◆ **WHAT TO PRODUCE**
The reply should give back every entry exactly as written.

◆ **INFORMATION SUPPLIED**
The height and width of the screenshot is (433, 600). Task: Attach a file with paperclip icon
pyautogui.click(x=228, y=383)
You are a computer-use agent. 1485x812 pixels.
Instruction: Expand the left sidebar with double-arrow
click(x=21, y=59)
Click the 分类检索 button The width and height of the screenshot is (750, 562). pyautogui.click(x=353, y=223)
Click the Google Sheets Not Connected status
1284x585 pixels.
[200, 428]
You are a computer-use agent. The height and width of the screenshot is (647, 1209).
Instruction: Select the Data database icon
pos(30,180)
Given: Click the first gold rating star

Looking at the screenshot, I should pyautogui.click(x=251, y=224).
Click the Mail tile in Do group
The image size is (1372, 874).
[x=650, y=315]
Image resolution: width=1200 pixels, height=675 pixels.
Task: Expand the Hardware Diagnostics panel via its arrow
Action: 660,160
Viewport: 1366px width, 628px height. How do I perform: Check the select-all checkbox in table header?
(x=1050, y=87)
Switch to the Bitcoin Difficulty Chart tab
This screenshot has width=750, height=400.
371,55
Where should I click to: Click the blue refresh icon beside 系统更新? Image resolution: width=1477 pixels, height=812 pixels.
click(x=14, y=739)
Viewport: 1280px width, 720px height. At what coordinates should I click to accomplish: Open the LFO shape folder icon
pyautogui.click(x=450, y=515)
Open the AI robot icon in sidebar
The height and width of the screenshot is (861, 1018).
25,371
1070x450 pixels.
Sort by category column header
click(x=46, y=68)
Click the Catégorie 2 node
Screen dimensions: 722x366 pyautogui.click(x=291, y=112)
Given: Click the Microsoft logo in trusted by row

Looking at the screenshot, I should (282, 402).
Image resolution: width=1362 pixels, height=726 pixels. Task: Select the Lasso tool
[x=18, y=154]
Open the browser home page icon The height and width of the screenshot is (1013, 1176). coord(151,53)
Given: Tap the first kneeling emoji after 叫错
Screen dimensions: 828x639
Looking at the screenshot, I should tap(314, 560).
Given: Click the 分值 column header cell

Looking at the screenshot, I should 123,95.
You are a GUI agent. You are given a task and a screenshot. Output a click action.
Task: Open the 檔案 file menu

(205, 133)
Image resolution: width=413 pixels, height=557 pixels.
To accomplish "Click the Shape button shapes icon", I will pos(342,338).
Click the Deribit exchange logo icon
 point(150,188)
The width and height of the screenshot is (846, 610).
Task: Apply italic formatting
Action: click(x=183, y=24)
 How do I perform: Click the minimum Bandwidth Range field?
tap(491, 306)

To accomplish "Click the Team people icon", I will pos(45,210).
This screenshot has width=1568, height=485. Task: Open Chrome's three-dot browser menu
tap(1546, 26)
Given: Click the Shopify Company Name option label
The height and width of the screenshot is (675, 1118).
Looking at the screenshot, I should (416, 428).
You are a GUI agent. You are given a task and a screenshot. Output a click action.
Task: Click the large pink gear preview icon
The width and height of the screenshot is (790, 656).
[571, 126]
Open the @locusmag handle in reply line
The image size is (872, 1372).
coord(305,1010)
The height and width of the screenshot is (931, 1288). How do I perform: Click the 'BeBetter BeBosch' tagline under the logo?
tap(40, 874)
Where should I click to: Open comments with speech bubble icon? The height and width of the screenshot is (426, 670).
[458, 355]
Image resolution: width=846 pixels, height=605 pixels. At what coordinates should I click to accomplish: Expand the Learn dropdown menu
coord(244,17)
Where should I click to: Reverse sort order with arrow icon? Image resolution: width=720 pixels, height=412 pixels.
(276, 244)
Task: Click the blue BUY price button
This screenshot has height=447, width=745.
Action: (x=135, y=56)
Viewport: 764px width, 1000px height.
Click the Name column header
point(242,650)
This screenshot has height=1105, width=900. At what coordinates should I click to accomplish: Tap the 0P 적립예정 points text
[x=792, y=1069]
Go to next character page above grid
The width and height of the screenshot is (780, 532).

◆ **ANSWER**
The height and width of the screenshot is (433, 600). Task: Attach a file with paperclip icon
pyautogui.click(x=228, y=383)
You are a computer-use agent. 1485x812 pixels.
Instruction: Expand the left sidebar with double-arrow
click(x=21, y=59)
Click the 分类检索 button The width and height of the screenshot is (750, 562). pyautogui.click(x=353, y=223)
Click the Google Sheets Not Connected status
1284x585 pixels.
[200, 428]
You are a computer-use agent. The height and width of the screenshot is (647, 1209).
Instruction: Select the Data database icon
pos(30,180)
Given: Click the first gold rating star

Looking at the screenshot, I should pyautogui.click(x=251, y=224).
Click the Mail tile in Do group
The image size is (1372, 874).
[x=650, y=315]
Image resolution: width=1200 pixels, height=675 pixels.
Task: Expand the Hardware Diagnostics panel via its arrow
Action: 660,160
Viewport: 1366px width, 628px height. How do I perform: Check the select-all checkbox in table header?
(x=1050, y=87)
Switch to the Bitcoin Difficulty Chart tab
This screenshot has width=750, height=400.
371,55
Where should I click to: Click the blue refresh icon beside 系统更新? Image resolution: width=1477 pixels, height=812 pixels.
click(x=14, y=739)
Viewport: 1280px width, 720px height. At what coordinates should I click to accomplish: Open the LFO shape folder icon
pyautogui.click(x=450, y=515)
Open the AI robot icon in sidebar
The height and width of the screenshot is (861, 1018).
25,371
1070x450 pixels.
Sort by category column header
click(x=46, y=68)
Click the Catégorie 2 node
Screen dimensions: 722x366 pyautogui.click(x=291, y=112)
Given: Click the Microsoft logo in trusted by row

Looking at the screenshot, I should (282, 402).
Image resolution: width=1362 pixels, height=726 pixels. Task: Select the Lasso tool
[x=18, y=154]
Open the browser home page icon The height and width of the screenshot is (1013, 1176). coord(151,53)
Given: Tap the first kneeling emoji after 叫错
Screen dimensions: 828x639
Looking at the screenshot, I should tap(314, 560).
Given: Click the 分值 column header cell

Looking at the screenshot, I should 123,95.
You are a GUI agent. You are given a task and a screenshot. Output a click action.
Task: Open the 檔案 file menu

(205, 133)
Image resolution: width=413 pixels, height=557 pixels.
To accomplish "Click the Shape button shapes icon", I will pos(342,338).
Click the Deribit exchange logo icon
 point(150,188)
The width and height of the screenshot is (846, 610).
Task: Apply italic formatting
Action: click(x=183, y=24)
 How do I perform: Click the minimum Bandwidth Range field?
tap(491, 306)

To accomplish "Click the Team people icon", I will pos(45,210).
This screenshot has width=1568, height=485. Task: Open Chrome's three-dot browser menu
tap(1546, 26)
Given: Click the Shopify Company Name option label
The height and width of the screenshot is (675, 1118).
Looking at the screenshot, I should (416, 428).
You are a GUI agent. You are given a task and a screenshot. Output a click action.
Task: Click the large pink gear preview icon
The width and height of the screenshot is (790, 656).
[571, 126]
Open the @locusmag handle in reply line
The image size is (872, 1372).
coord(305,1010)
The height and width of the screenshot is (931, 1288). How do I perform: Click the 'BeBetter BeBosch' tagline under the logo?
tap(40, 874)
Where should I click to: Open comments with speech bubble icon? The height and width of the screenshot is (426, 670).
[458, 355]
Image resolution: width=846 pixels, height=605 pixels. At what coordinates should I click to accomplish: Expand the Learn dropdown menu
coord(244,17)
Where should I click to: Reverse sort order with arrow icon? Image resolution: width=720 pixels, height=412 pixels.
(276, 244)
Task: Click the blue BUY price button
This screenshot has height=447, width=745.
Action: (x=135, y=56)
Viewport: 764px width, 1000px height.
Click the Name column header
point(242,650)
This screenshot has height=1105, width=900. At what coordinates should I click to accomplish: Tap the 0P 적립예정 points text
[x=792, y=1069]
Go to next character page above grid
The width and height of the screenshot is (780, 532).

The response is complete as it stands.